Suffice it so say: HUH??? :oops:

Again, well beyond my understanding at present, but should be easily verified with a logic analyzer if that's the case. Doesn't seem a possibility if Slot Manager doesn't know anything is there. Especially as the drivers are in DeclROM for all the cards I've played with. Drivers for an Ethernet card loaded at startup would be another case entirely I'd think?
 

cheesestraws

Well-known member
Again, well beyond my understanding at present, but should be easily verified with a logic analyzer if that's the case

I promise you this is the case. Address decoding happens whether or not the slot manager knows about the card. Address decoding is done in hardware I have personally loaded drivers for PDS cards from disc. A DRVR loaded from a declrom is not special at all, it's just another DRVR loaded early in the startup process.
 

Phipli

Well-known member
If the Video ROM is pulled, there is no video hardware in that machine state for system software to try to handle as it no longer exists in mapped memory at startup, no?
Its still physically there.

Removing a phone number from your address book doesn't stop the phone number for that phone working.
 

Trash80toHP_Mini

NIGHT STALKER
I'll accept that as gospel then, guys. Thanks!

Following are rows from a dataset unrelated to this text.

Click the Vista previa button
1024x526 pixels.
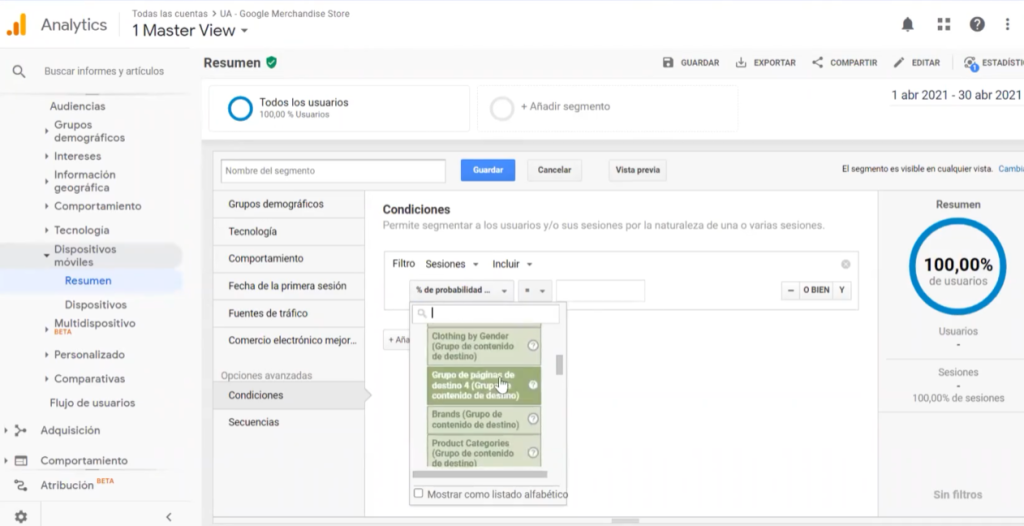point(637,170)
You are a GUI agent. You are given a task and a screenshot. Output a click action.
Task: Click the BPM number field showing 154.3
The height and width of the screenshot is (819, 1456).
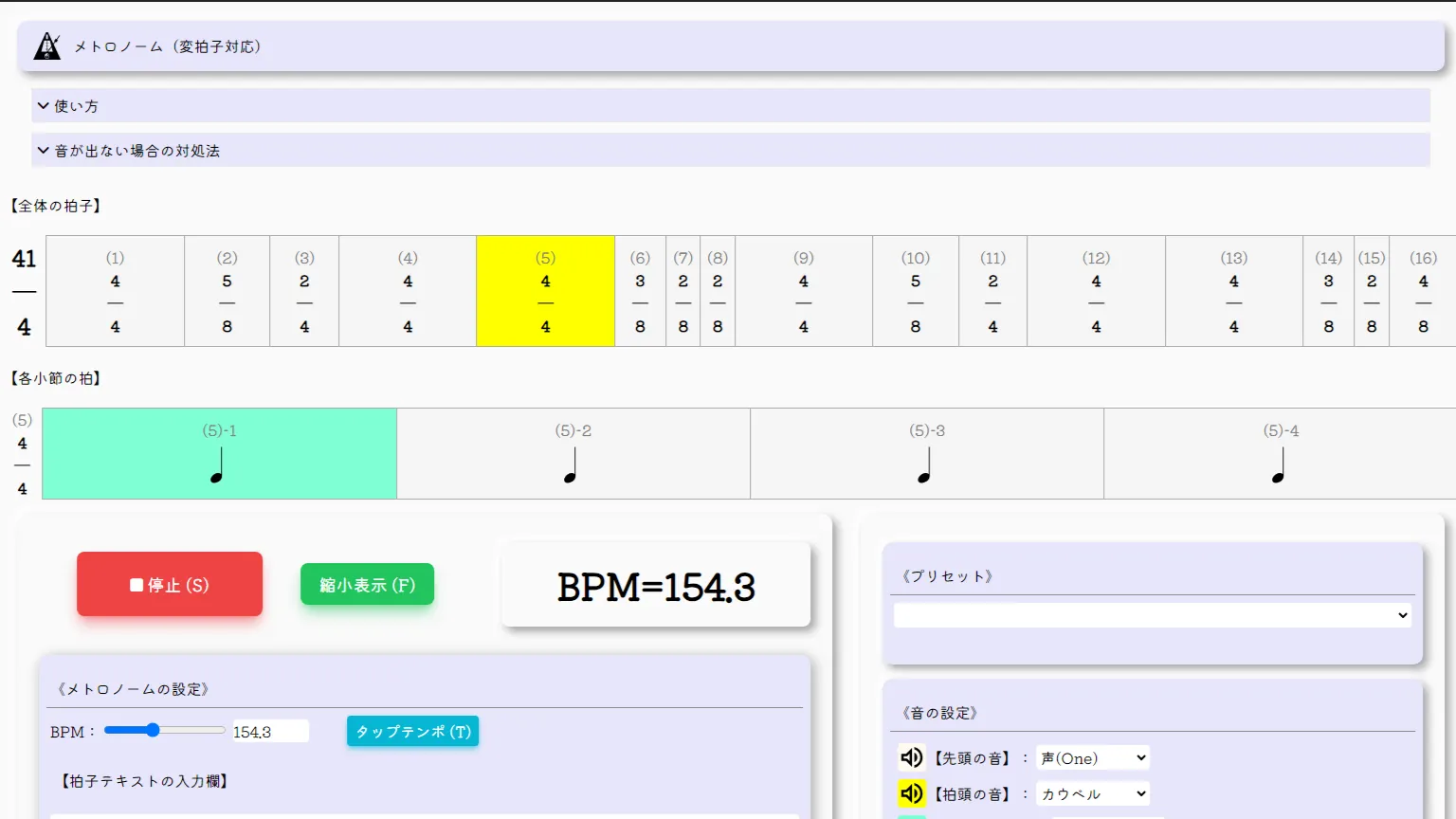click(x=270, y=731)
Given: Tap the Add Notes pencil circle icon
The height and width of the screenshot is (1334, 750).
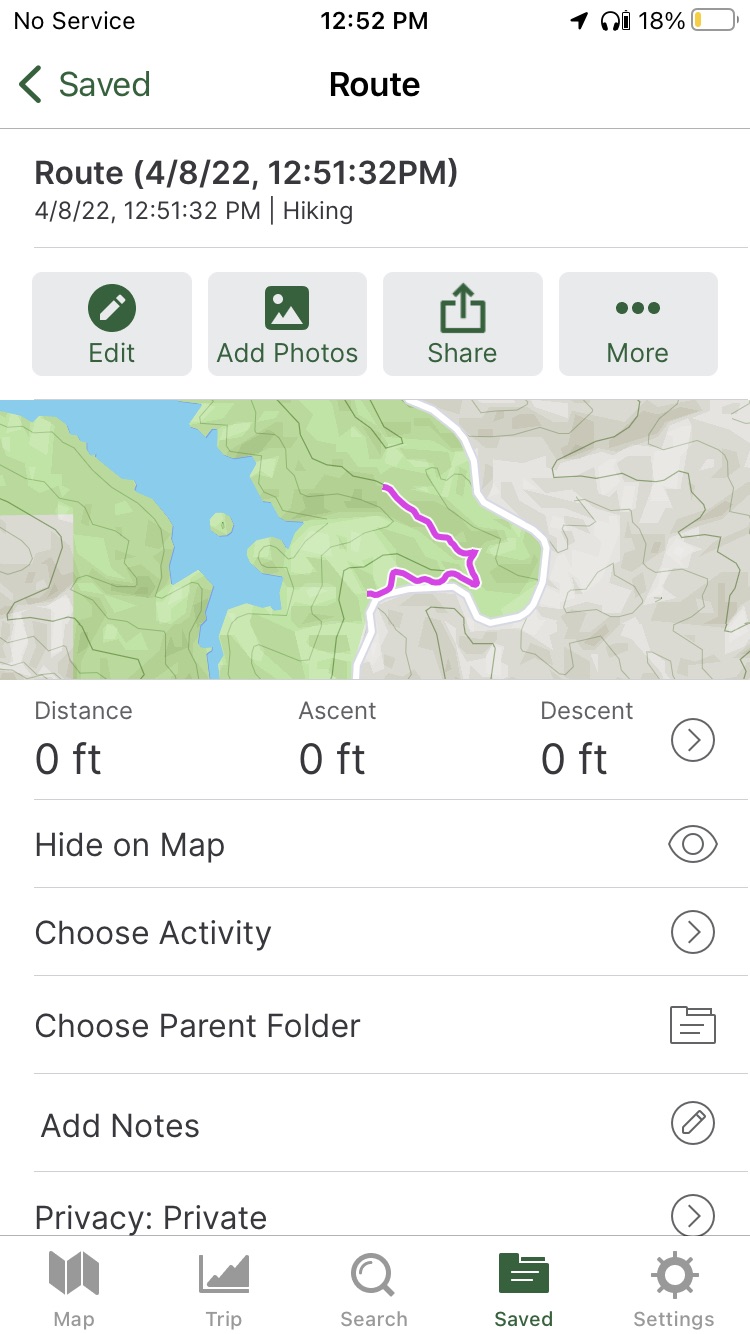Looking at the screenshot, I should 692,1124.
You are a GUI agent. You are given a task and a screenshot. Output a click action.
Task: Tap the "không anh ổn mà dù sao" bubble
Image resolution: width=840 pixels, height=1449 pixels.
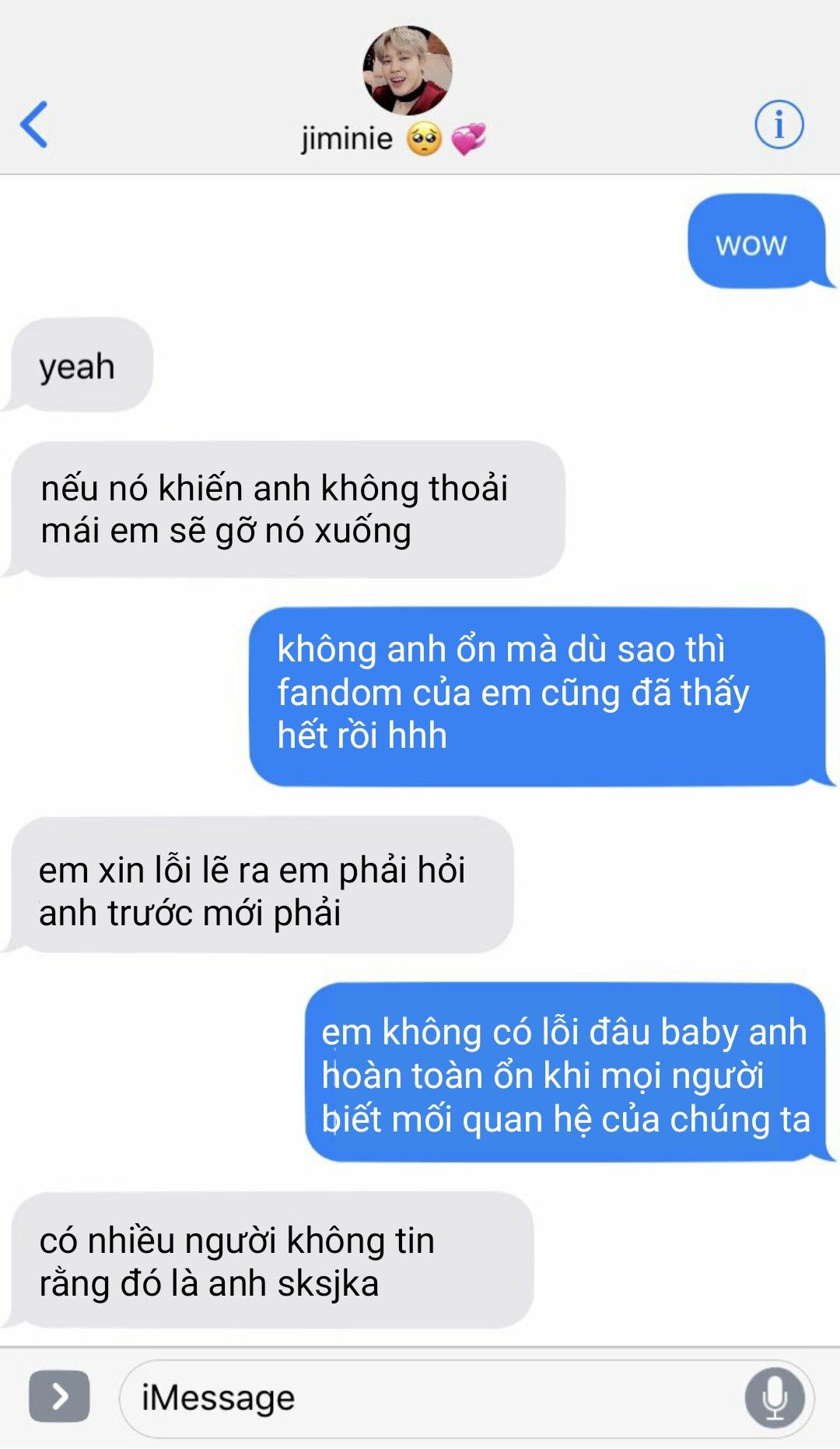(x=537, y=697)
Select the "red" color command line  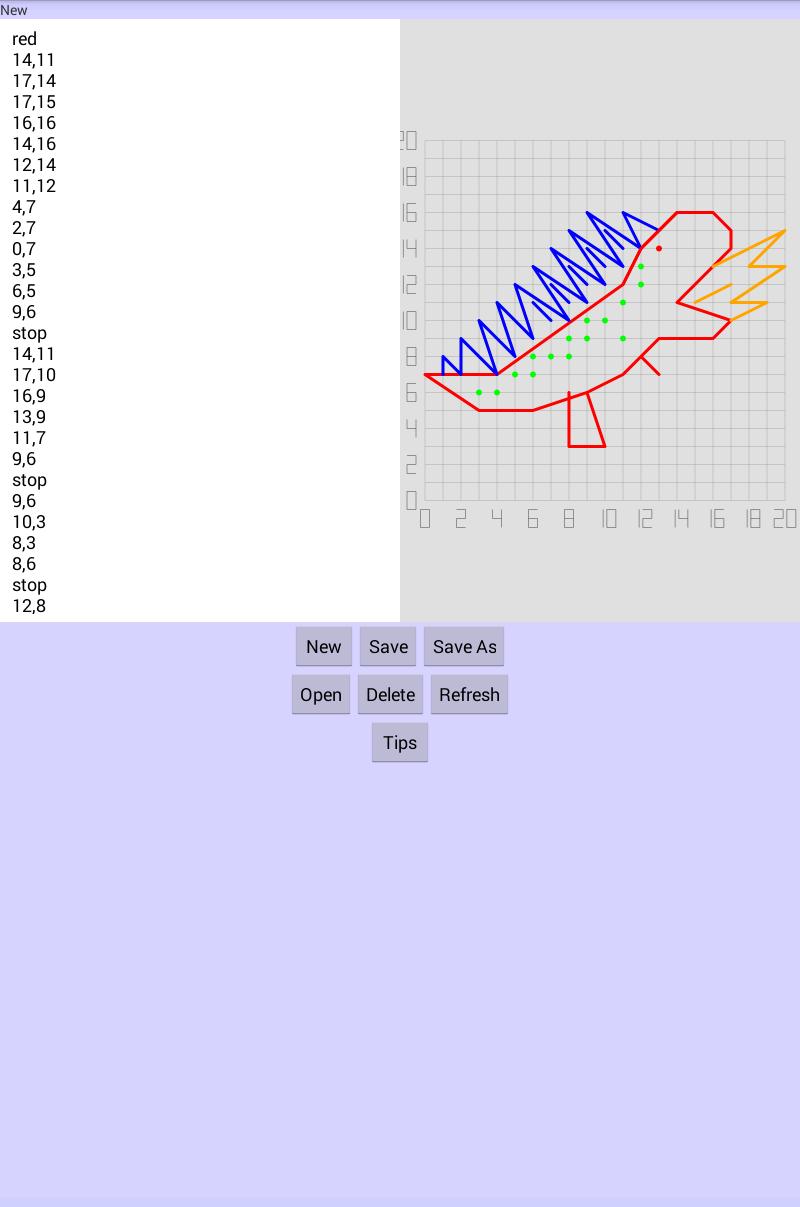pyautogui.click(x=25, y=39)
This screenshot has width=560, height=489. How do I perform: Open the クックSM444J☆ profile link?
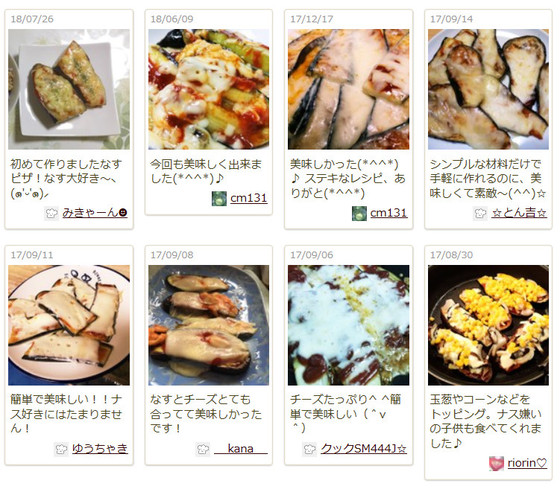click(x=364, y=449)
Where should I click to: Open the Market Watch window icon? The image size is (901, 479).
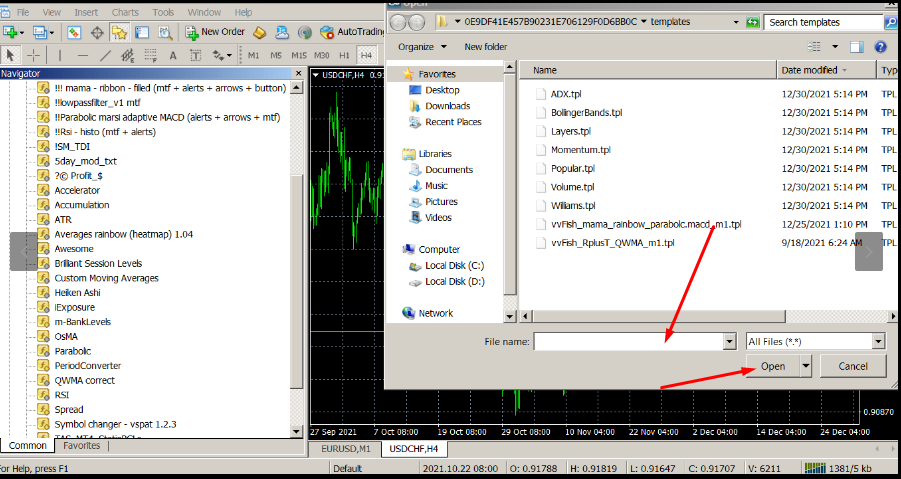coord(75,32)
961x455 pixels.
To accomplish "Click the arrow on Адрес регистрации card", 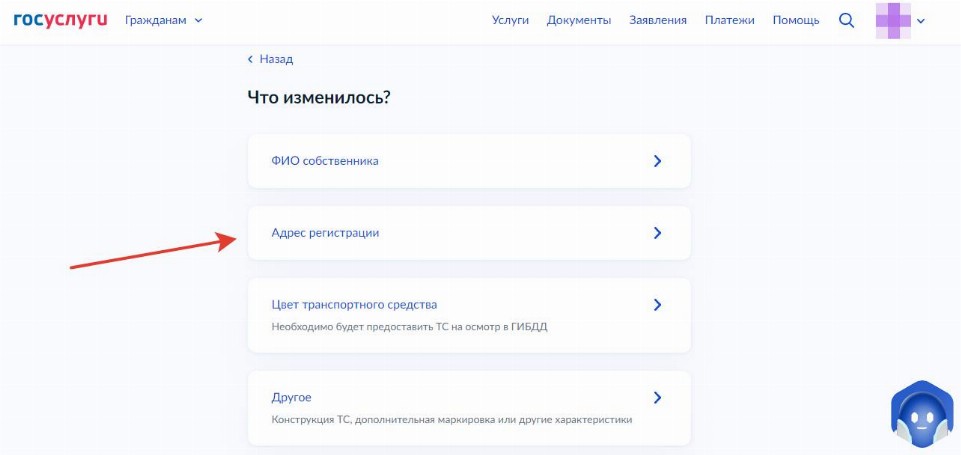I will point(657,233).
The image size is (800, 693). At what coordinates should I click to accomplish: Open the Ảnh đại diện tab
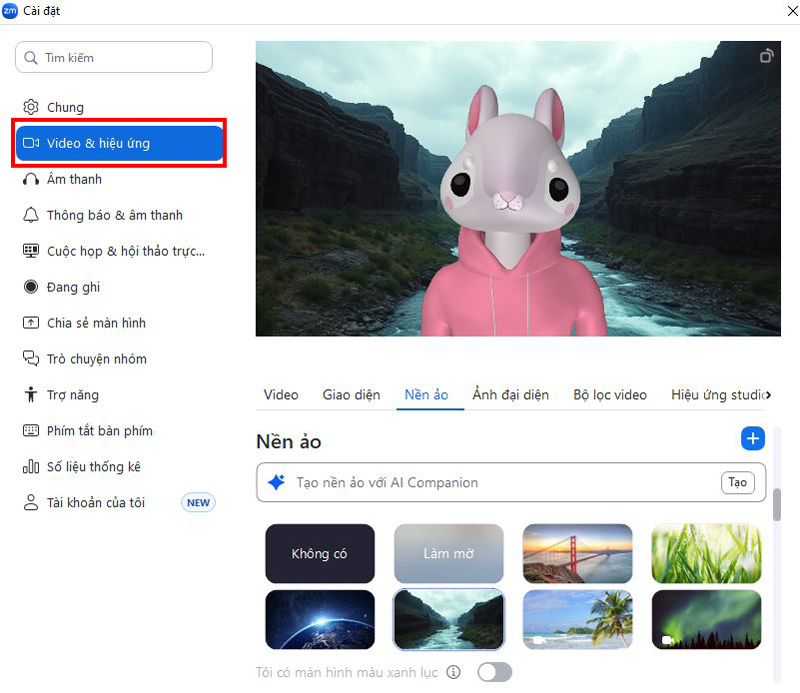(x=511, y=395)
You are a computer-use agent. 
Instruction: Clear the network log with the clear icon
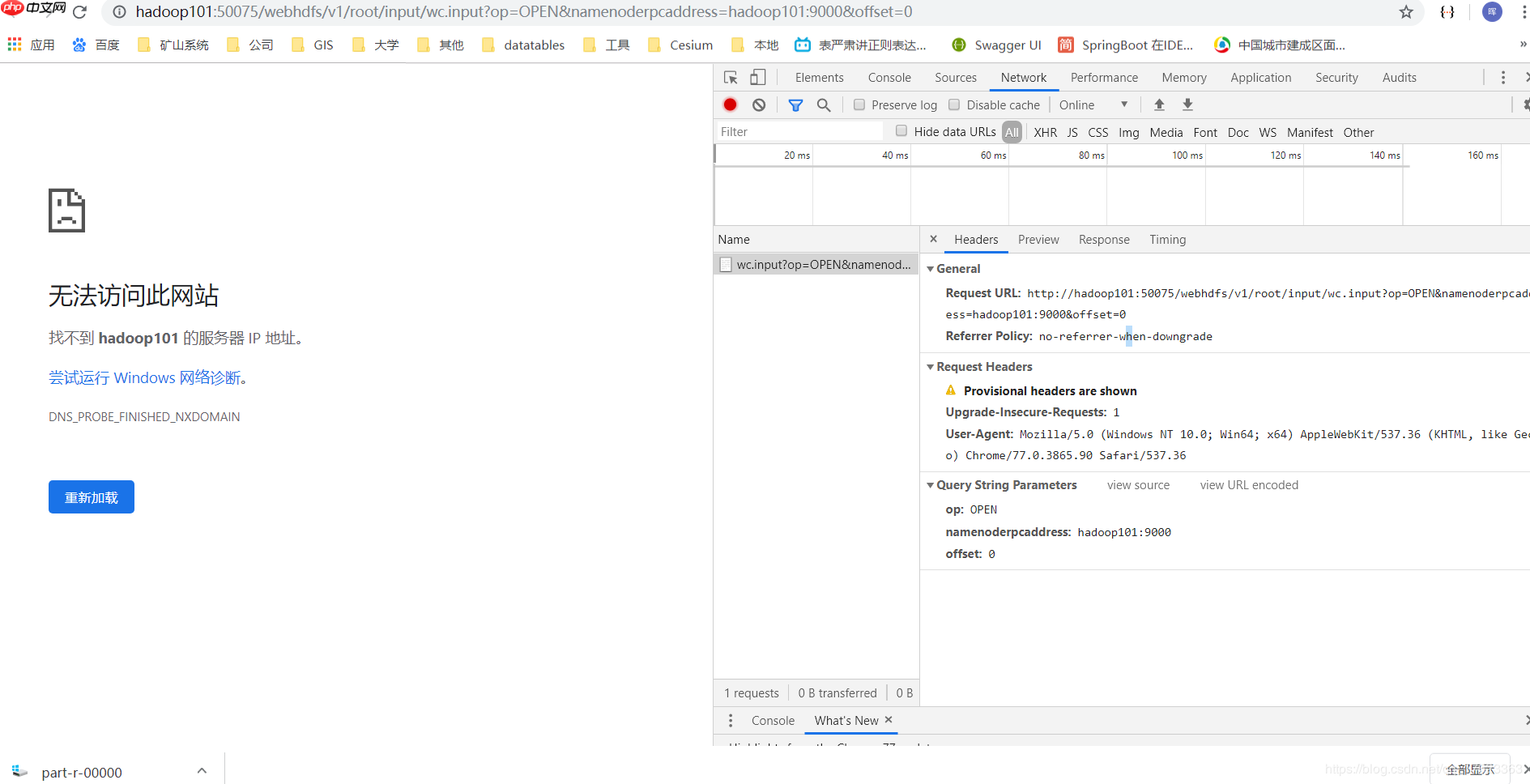[759, 104]
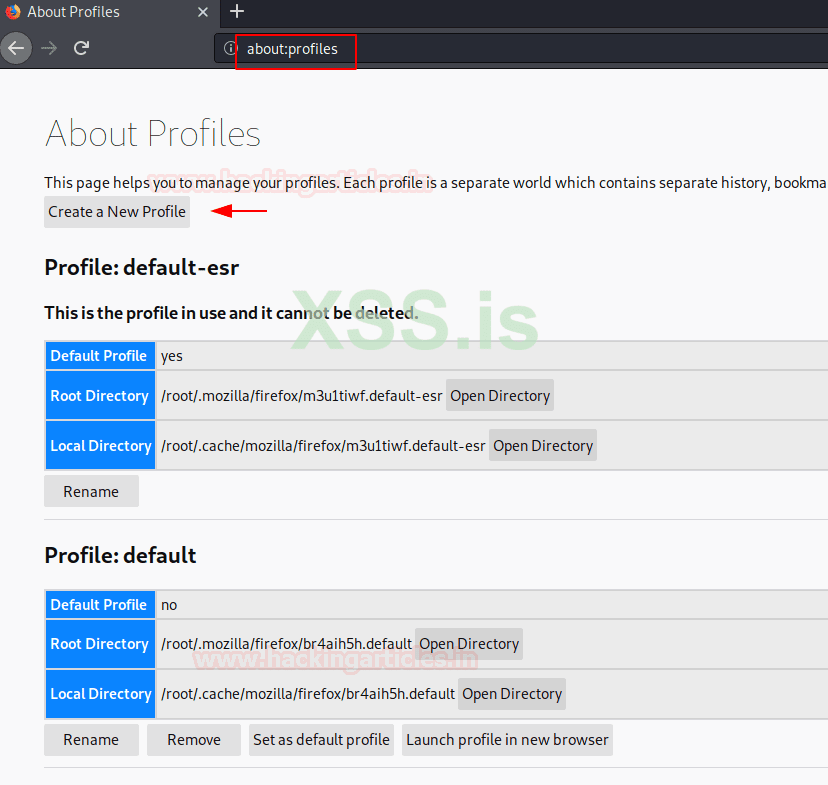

Gotta play with form factors for the Prototype board next. It'll likely have provision for a daughtercard or prototyping area for glue to address a second slot per the method suggested above. Alternately it'll be jumpered to occupy one of the PDS Slot assignments?

8vRuFk.jpg

Physically, I'm seeing the primary slot positioned in the lower NIC's position atop the ZIP,/HDD placeholder. Such leaves enough cubic for the PowerCache Card above it, roughly in the AAUI card's position and a passthru slot above for the elusive Grayscale Card in max SE/30 PDS card spec. Second NuBus slot would be underneath, occupying HDD cubic if the building blocks work out the way I'm seeing them at present.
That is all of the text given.